The Dalhousie students sought compensation of $Can11 (Pounds 5) for every course missed during the strike. Nova Scotia students are charged over $Can4,000 a year for an undergraduate degree, more than double the fee they were paying five years ago and the highest of the ten Canadian provinces. But the students felt lost money was not the only factor in taking the university to court.

"This is the crunch time, students need to be completing tests and preparing for final exams. This is no time to be missing school," Mr Adams said before the settlement.

He added that full-time summer jobs and scheduled trips were threatened as contingency plans for an extended academic year were being drawn up.

Mr Adams believes that the court case may have helped settle the strike.The day after the papers were served phone calls to his office from concerned members of the university community increased, as did government comment.

"It did increase the pressure to resolve it quickly," said Mr Adams.

One student is dropping the case because of the pending settlement, while the others are waiting before deciding whether or not they will still appear in court for the case.
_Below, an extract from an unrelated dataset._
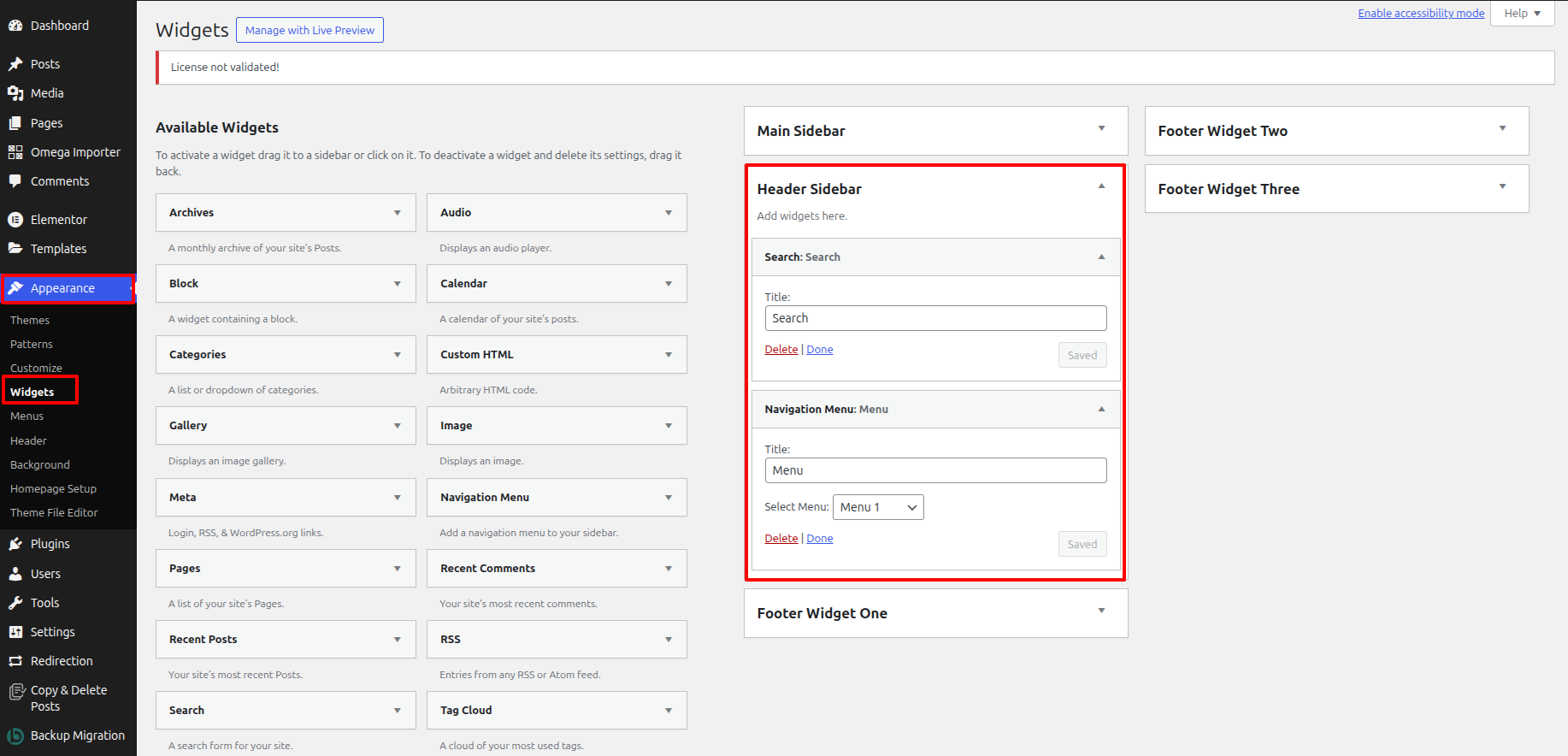The width and height of the screenshot is (1568, 756).
Task: Open Media via its sidebar icon
Action: click(15, 93)
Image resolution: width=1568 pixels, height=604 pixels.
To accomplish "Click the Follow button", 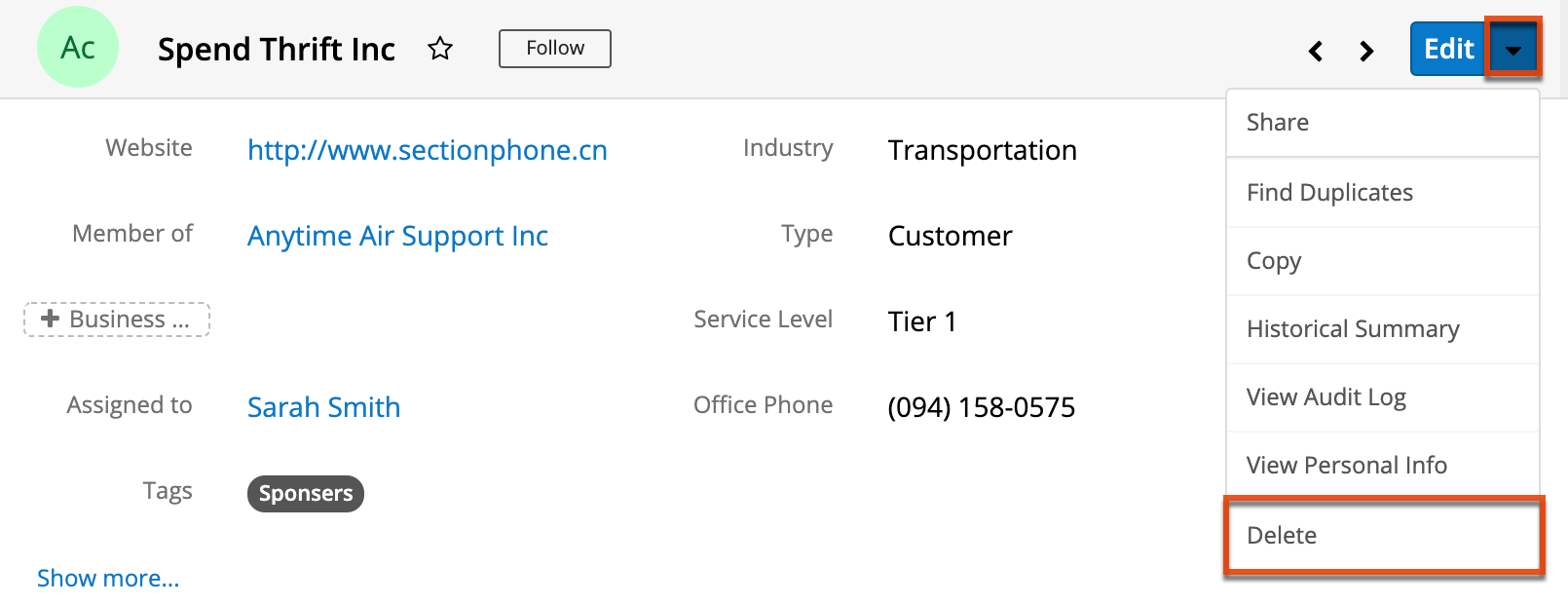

The university, however, has announced that it will not be extending its academic year and professors have agreed to offer more office and class time if needed to make up for that lost.

This is believed to be only the second time Canadian students have taken a striking university to the small claims court for lost tuition. A claim by a York University student, after a 55-day strike last year, was dismissed. A much larger class-action suit by York students is still awaiting a ruling on whether it can proceed.